# Best Rod Holders for a Bass Tracker 16



## Marshall R (Jul 31, 2013)

Can you show me your setups and give me some ideas on what would be the best way to set up my boat for rod holders for crappie and or panfish, and or catfish.  

I would like to see some of your boats in photos with the way you have your setup and what brand your rod holders are.  

My boat is a 2002 model and has no holes in the aluminum anywhere and I dont know if I want to drill holes in it to attach rod holder bases.  

Is there an alternative to that, if not, what is clean looking when the rod holders are not it use? 

Thanks in advance for any replies and photos. 

Marshall


----------



## Todd71673 (Jul 31, 2013)

In my profile I have a picture album of my set up. The Driftmasters are strong, but I really like the adjustability of the Cabela's holders and they disconnect from the base. Anything you want will need holes drilled, I tried clamp-ons and they are not worth the trouble nor are they strong!


----------



## thetrillionaire (Aug 1, 2013)

Driftmasters makes a device that clamps on to the gunnel they work perfect for me on my Alumacraft Navigator. I didnt have to drill any holes in my brand new boat an they seem plenty strong to me.


----------



## Canyon (Aug 1, 2013)

Driftmaster - just as the others above have mentioned.  Strong and as long as you mont it correctly, it wont budge on even the biggest fish.


----------



## buddy48 (Aug 1, 2013)

I have an aluminum boat and understand you not wanting to drill holes. I didn't mind doing it because the hole is just through my top rail which is pretty substantial (my boat is a 1756 G3). I have eight bases mounted on my boat, 4 on each side. I use Driftmaster's also.
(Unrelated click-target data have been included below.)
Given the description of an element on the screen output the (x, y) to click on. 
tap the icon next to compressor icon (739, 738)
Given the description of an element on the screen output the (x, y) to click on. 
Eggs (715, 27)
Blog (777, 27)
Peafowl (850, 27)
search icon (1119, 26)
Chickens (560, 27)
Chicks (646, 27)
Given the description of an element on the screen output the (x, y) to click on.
They have lots of different mounting options, bolt on, clamping bases, etc. And if you need something they don't show on their website you can call 'em. Odds are they have probably made it for someone else before.


----------



## suuntov (Aug 1, 2013)

Drill some holes....the first one is always the hardest....but it gets easier after that!   My Tracker has the channel that accepts carriage bolts...So I have about 10 of those angled Drift Master mounts. works pretty good so far. I would only get the heavy duty 'pro' models if I was doing it again.


----------



## JohnK (Aug 7, 2013)

I had a tracker and put these holders on. I screwed the bases to the deck, when you take the holders out you don't even notice them. I used the 4 screw plates, I liked it pretty well. You can pick different lengths for the holder stems if you want, then you clear the rails.
Service and quality are very good.

http://www.hillsrodholders.com/index.php?id_cms_category=1&controller=cms&id_lang=1


----------



## Marshall R (Mar 30, 2014)

take to top.  

about to get something.  Can you guys that have a similar boat as mine post some pictures and give brand names on your holders.  
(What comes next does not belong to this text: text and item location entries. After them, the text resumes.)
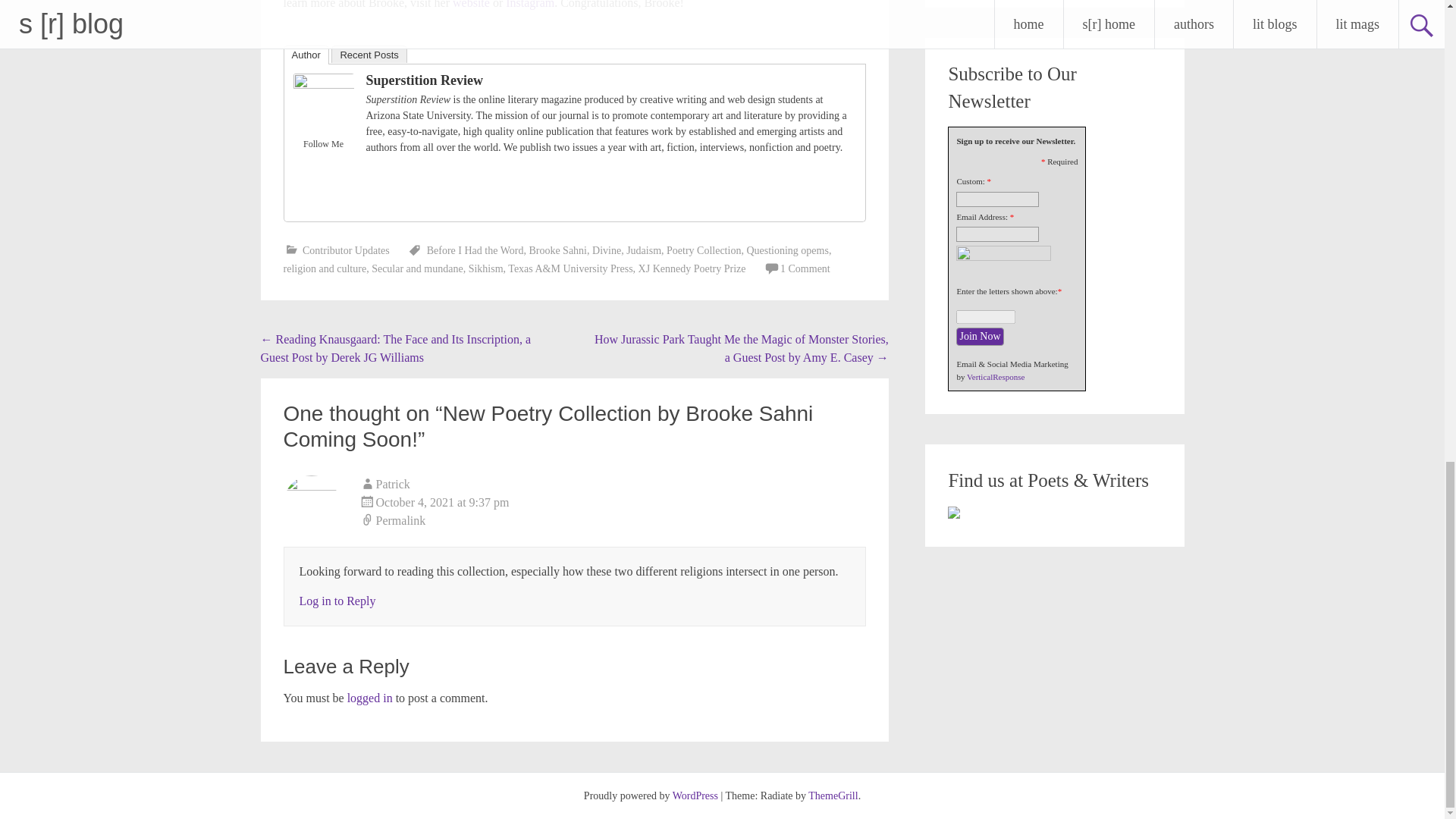
Divine (606, 250)
Contributor Updates (346, 250)
religion and culture (324, 268)
YouTube (322, 202)
Instagram (303, 182)
Instagram (529, 4)
Before I Had the Word (475, 250)
Join Now (979, 335)
Secular and mundane (417, 268)
Superstition Review (424, 79)
Questioning opems (786, 250)
Author (306, 54)
Judaism (643, 250)
Recent Posts (368, 53)
Poetry Collection (703, 250)
Given the description of an element on the screen output the (x, y) to click on. 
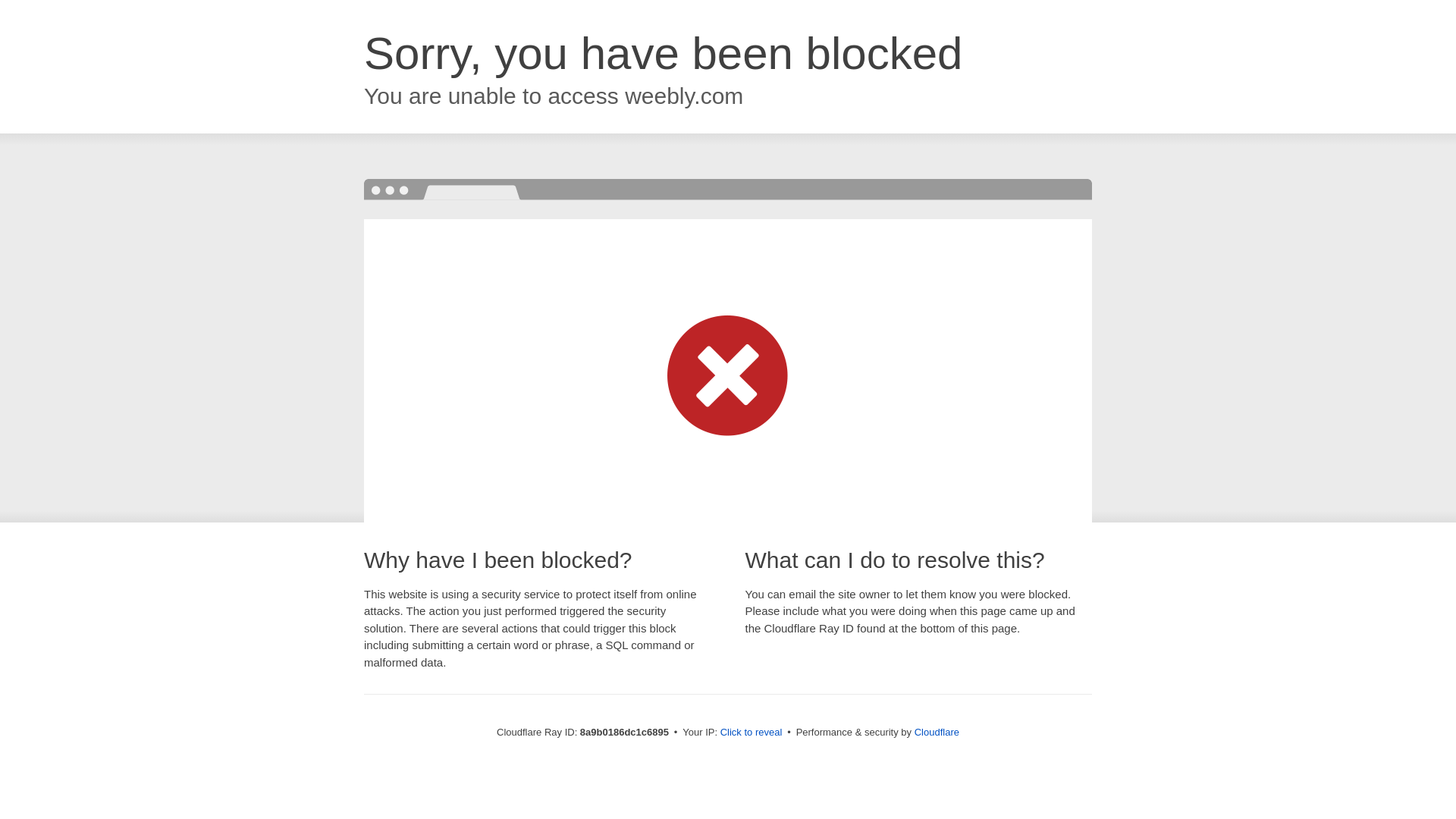
Cloudflare (936, 731)
Click to reveal (751, 732)
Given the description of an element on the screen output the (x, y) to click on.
Again, I have a bass tracker panfish 16.

Thanks, 

Marshall


----------



## Inline6 (Mar 30, 2014)

They have several manufacturers that make double seat adapters and have spider rig setups. No holes to drill and can be removed easily for other styles of fishing. 

Here is an example http://cumberlandcrappie.com/accessories.html


----------



## Deer Tic (Apr 4, 2014)

JohnK said:


> I had a tracker and put these holders on. I screwed the bases to the deck, when you take the holders out you don't even notice them. I used the 4 screw plates, I liked it pretty well. You can pick different lengths for the holder stems if you want, then you clear the rails.
> Service and quality are very good.
> 
> http://www.hillsrodholders.com/index.php?id_cms_category=1&controller=cms&id_lang=1



X2
Tommy is a super guy. Same quality as DM at half the price!!! I rigged my Ranger out with all is stuff. Drove to his house and shop and hand picked what I wanted. He is a creative guy! if he doesn't have it, he can figure it out...


----------



## TomC (Apr 6, 2014)

I've been doing some research and the guys over at crappie.com seem to favor HiTek over all the others

http://www.hitekstuff.com/index.html


----------



## HOG-HEAD (Apr 6, 2014)

*spyderlocks*

I have tried lots of pole holders...these are best yet....look on crappie.com....they are very nice


----------



## lcookie (Apr 6, 2014)

*Old Boat*

Tracker Pro Angler V-16.  Striper and Crappie. Driftmaster holder all the way around.


----------



## lcookie (Apr 6, 2014)

*New Boat*

Tracker Pro Guide V-16.  Stripers and Crappie.  Driftmaster holders again just more of them.  I can't say enough good things about these holders.  If I would have had a problem I would have switched out when I upgraded boats. Whatever you get make sure you get the left hand and right hand threads for each side of the boat.


----------



## JohnK (Apr 7, 2014)

lcookie, looks like you got all the bases covered, congratulations


----------



## lcookie (Apr 7, 2014)

Thanks.  I have her just about completed now.  Only 1 or 2 more items left and I am golden.


----------